Sempre vi nele um Bom Gigante, nome com que mentalmente o batizei e de que me lembrava sempre primeiro quando o seu, o verdadeiro, me atraiçoava a memória. O meu filho um dia chamou-lhe “O Melhor Empregado de Mesa do Mundo” e, entre os comensais mais ou menos fixos do Castro Restaurante, é assim que entre nós nos referimos ao José Lourenço.
Pela minha parte, até porque já fui mestre do mesmo ofício, sei apreciar os detalhes de uma profissão que, parecendo que é só carregar pratos de mesa em mesa, tem muito mais que se lhe diga, embora as etiquetas, maneirismos, gestos, silêncios e outros salamaleques estejam a cair em desuso, mesmo quando o serviço de alta qualidade já só se aplique numa reduzida percentagem de estabelecimentos.
No caso do José Lourenço, continua a aplicar e a ensinar os atributos da escola do bem servir, ao mesmo tempo que sabe ser prático sem ser desaprimorado. Um prodígio de equilíbrio entre o bem servir e o servir bem.
Costumo ficar a observá-lo de soslaio naquela dança entre mesas que distinguem os profissionais dos pretendentes a. Quero acreditar que lá no seu subconsciente há de ter um cardápio de coreografias dançantes para as diversas situações.

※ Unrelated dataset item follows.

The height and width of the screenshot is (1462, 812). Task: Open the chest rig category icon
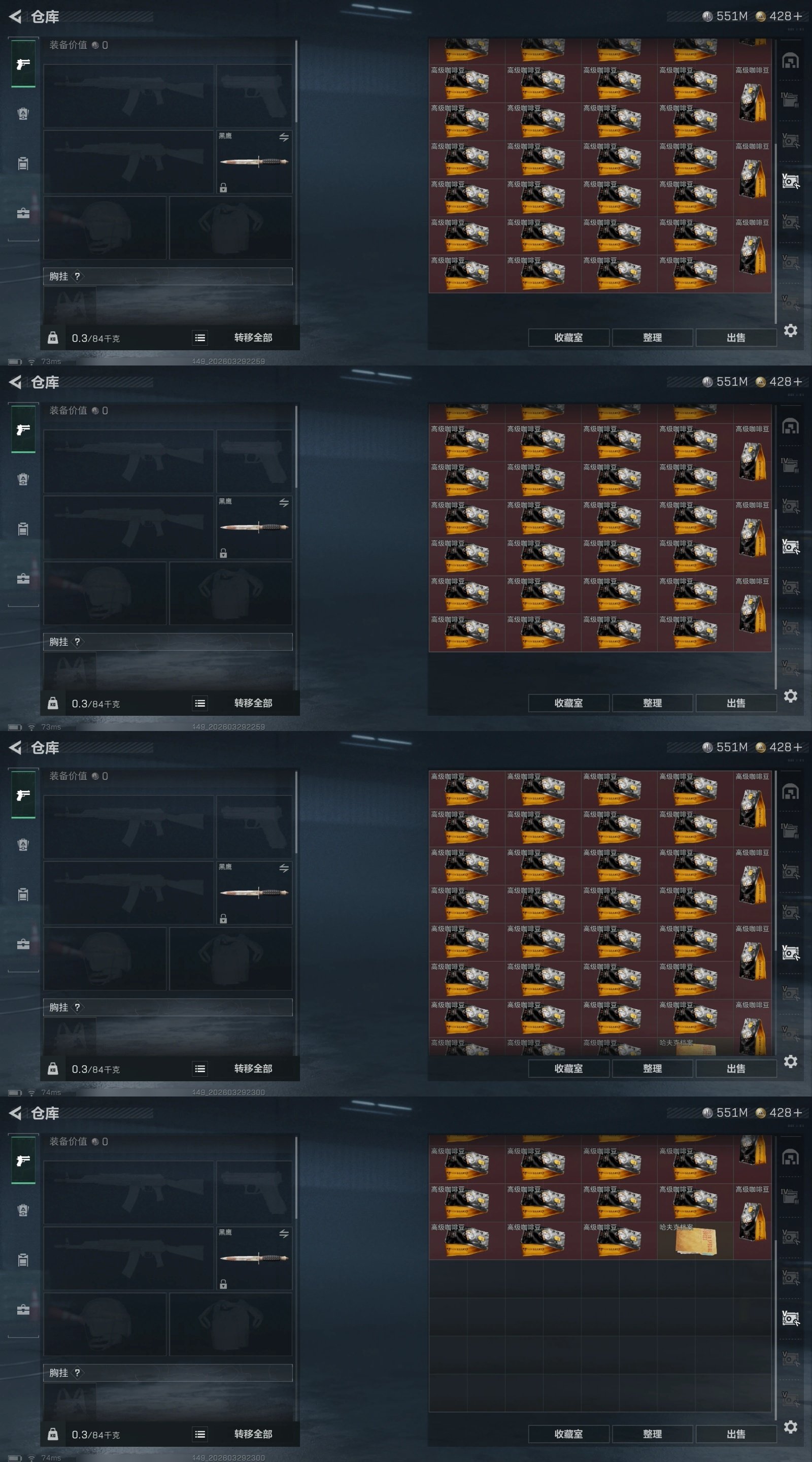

Sei que sabe ler no olhar dos clientes aquela impaciência comprometedora de quem está especado à espera de mesa. Um cumprimento especial aos mais conhecidos ou um sorriso de boas vindas aos novos clientes são de imediato traduzidos numa solução que, regra geral, agrada aos que demandam o Castro Restaurante. Ora arranjando uma mesa mais recatada para quem quer falar com mais discrição, ora tratando de colocar na mesa uns aperitivos para os que aparentam estar a definhar de fome. Em suma: é um regalo ver este homem desenvolver o seu mister com a segurança e o prazer de quem faz o que gosta.
Não sei muito da vida deste castrense. Sei que partilhamos o ano de nascimento (1956), que trabalhou fora durante anos e que não resistiu ao apelo chamativo das planuras. Ao encanto das manhãs feitas de sorrisos frescos e ao hipnótico dos mais belos entardeceres que o homem pode almejar.
Já foi estabelecido, mas há anos que trabalha no Castro Restaurante, onde me parece ser um profissional realizado e um homem feliz.
Há alguns meses teve um grave percalço de saúde que lhe ia acabando com o que lhe dá mais prazer: trabalhar para servir os outros.
Depois veio a pandemia, os estabelecimentos fecharam, outros já não voltam a abrir (como a mítica taberna do José Simões!). Novidades do amigo Lourenço soube-as há dias. Ia regressar ao ativo logo que o seu posto de trabalho fosse reativado.
Fiquei feliz por ele e por saber que aquele Bom Gigante de olhos cor de mar e sorriso franco, afinal, também é um guerreiro, um sobrevivente, um soldado, que prefere morrer no seu posto a definhar num qualquer banco de jardim ao som do baralhar das peças do dominó.
Muitos dos que o conhecem poderão achar exagerado o meu verbo. Eu prefiro pensar que o observo pelo ângulo que ele merece, mesmo que o próprio dele não se aperceba.
Bom Gigante, O Melhor Empregado de Mesa do Mundo ou José Lourenço são epítetos que lhe assentam como uma luva. Pela minha parte, para minha felicidade e dos outros comensais, pois que continuemos a usufruir da irrepreensível conduta própria dos predestinados, ou seja, apenas ao alcance do “Melhor Empregado de Mesa do Mundo”.